To be done
In the sed bug report below, which function do the BSD implementations use for parsing the delimiter of the y command?

Supplied passage
Hello tech@,

Our sed command goes a bit bit bonkers on the y command in a couple of  
different scenarios and was found thanks to the sed.1 diff from kshe.

1) is a posix[0] violation, which states:
If a <backslash> followed by an 'n' appear in string1 or string2, the
two characters shall be handled as a single <newline>.
and
If the delimiter is not 'n', within string1 and string2, the delimiter
itself can be used as a literal character if it is preceded by a
<backslash>.
But our implementation (same as Free, Net, and gsed) replace \n with n
if the delimiter is n.
$ echo a | sed 'ynan\nn'
n
$ # With patch
$ echo a | ./patchedsed 'ynan\nn'


$

2) is a broken delimiter parser:
y needs to take all characters literally (except for <backslash>), but
all the *BSD implementations pass the delimiter parsing through
compile_delimited, which does an extra '[' pair matching, where it
should not do this. The handling of said character is done as expected
once the closing tag is found. gsed does this correct:
$ echo [ | sed 'y/[/a/'
sed: 1: "y/[/a/": unbalanced brackets ([])

Stored data
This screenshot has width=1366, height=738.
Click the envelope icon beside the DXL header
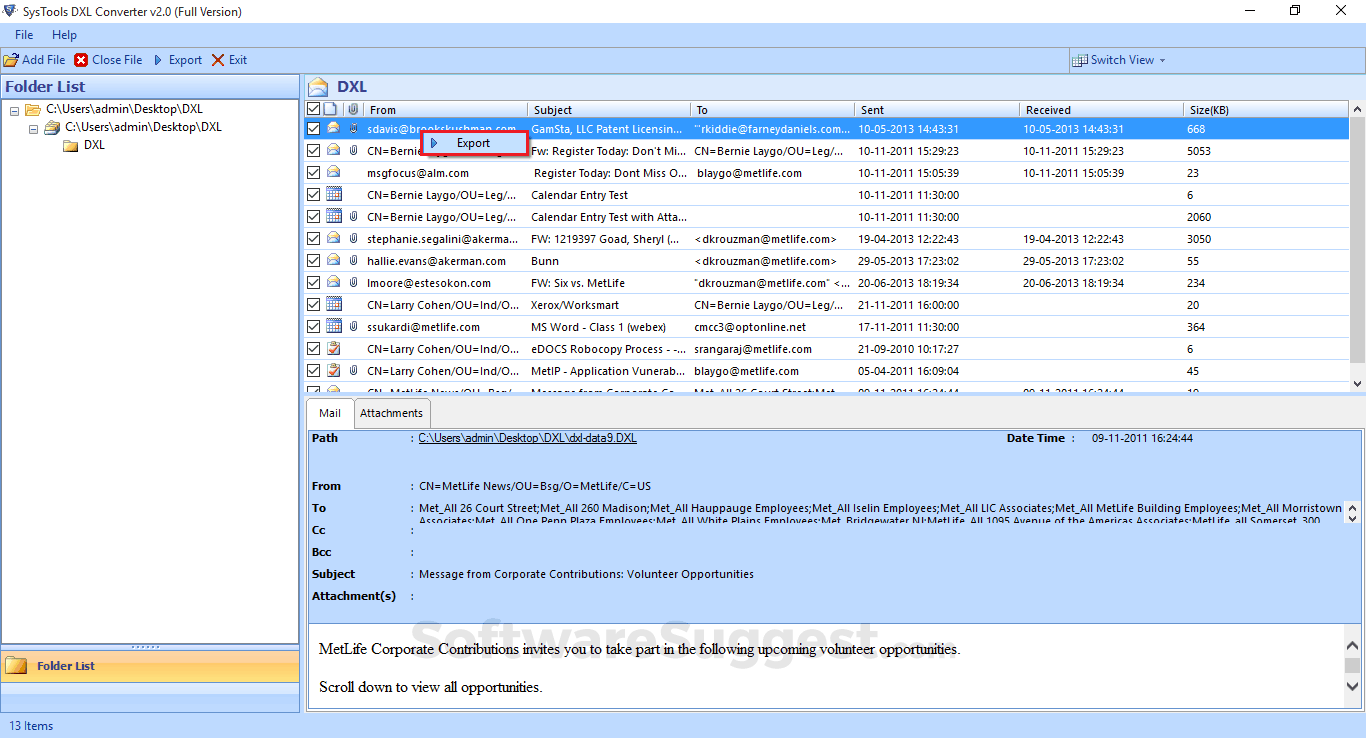click(x=317, y=86)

Solution below
compile_delimited